Mercato del lavoro e consumi: che cosa è cambiato?

Come sono cambiati i consumi degli italiani e come si è modificato il mondo del lavoro in riferimento a questo? Vediamolo insieme.

Dieci anni fa è iniziata la grande crisi che ha modificato il modo in cui le famiglie italiane fanno la spesa. Questo cambiamento nei consumi, di conseguenza, ha avuto un impatto su quello che è l’attuale mercato del lavoro. Ma come sono cambiati i consumi degli italiani e come si è modificato il mondo del lavoro in riferimento a questo? Vediamolo insieme.


Il dibattito su consumi e mercato del lavoro

Presso la sede di Articolo1 di Milano  si è svolto il 18 ottobre il workshop“Cambiano i consumi. E il lavoro?” moderato da Fabio Sottocornola del Corriere della Sera. Durante il dibattito, a questo riguardo, la docente di Psicologia del Marketing all’Università di Pavia, Anna Zinola, ne parla raccontando quale impatto abbia avuto il cambiamento delle abitudini dei consumatori sul mercato del lavoro. E’ palese il fatto che è cambiato il modo di vendere, comunicare e produrre. Perché? In un periodo in cui la tecnologia e l’automatizzazione fanno sempre più da padrone, stanno scomparendo le professioni ripetitive lasciando il posto a figure professionali legate al mondo IT come  Sviluppatori Java/HP, Tecnici informatici, Ingegneri Elettronici, Data Scientist, Specialisti Cyber Security, Cloud Architects, eCommerce Manager che però, come affermato dal Direttore Generale di Articolo1 Gianni Scaperrotta, sono estremamente difficili da trovare. Sì è quindi arrivati alla conclusione che è necessaria una maggiore collaborazione fra Università e mercato del lavoro.

Cosa è cambiato?

Durante questo dibattito è intervenuto anche il Direttore Marketing di Mondadori Retail e Consigliere Confimprese Francesco Riganti, il quale ha sottolineato quanto il settore e-commerce e retail stiano registrando importanti valori grazie agli acquisti online da parte dei consumatori, ma anche come le persone stiano riscoprendo il piacere del negozio fisico e del contatto relazionale. A proposito di Retail, i dati sulle conseguenze delle chiusure domenicali che sono emersi, hanno evidenziato un calo di 150mila posti di lavoro che verranno a mancare e che andrà a colpire, in particolare, il settore giovanile e quello delle donne. Ma non solo. Le chiusure domenicali porterebbero una diminuzione del fatturato nel settore del retail del 12% oltre a scoraggiare gli investimenti sia in questo settore che in quello immobiliare.

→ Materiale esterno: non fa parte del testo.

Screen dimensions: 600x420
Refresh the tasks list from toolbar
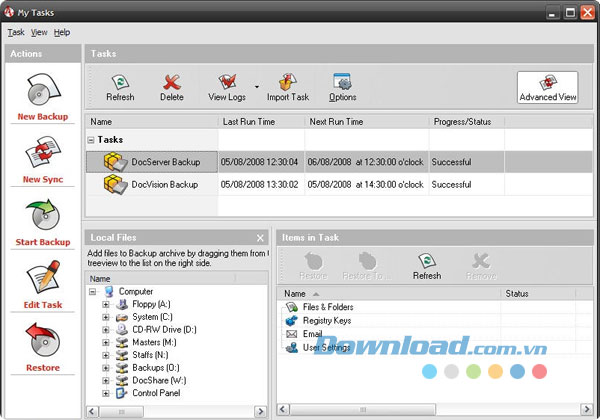(120, 86)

Interessanti anche i dati emersi da un sondaggio condotto YouTrend per Confimprese il quale ha evidenziato le opinioni dei consumatori italiani a riguardo delle chiusure festive: 2 su 3 dicono di no. Le opinioni dei consumatori a questo riguardo sono le seguenti:

  • il 66% considera l’apertura domenicale dei negozi un’opportunità per far compere insieme alla famiglia;
  • il 61% è consapevole che la chiusura festiva dei negozi ridurrebbe i posti di lavoro;
  • il 77% almeno uno dei componenti della famiglia fa acquisti la domenica, di cui il 37% li fa insieme alla propria famiglia;
  • il 38% dichiara che, in caso di chiusura domenicale, diminuirebbe gli acquisti del 25%.

Mario Resca, Presidente di Confimprese, ha sottolineato che, in un Paese che ha l’11% di disoccupazione, una grossa parte di questo che riguarda i giovani e le cui previsioni per il 2019 prevedono un rallentamento dei consumi, la chiusura domenicale non risulta essere una decisione che porterebbe vantaggi in nessuna direzione.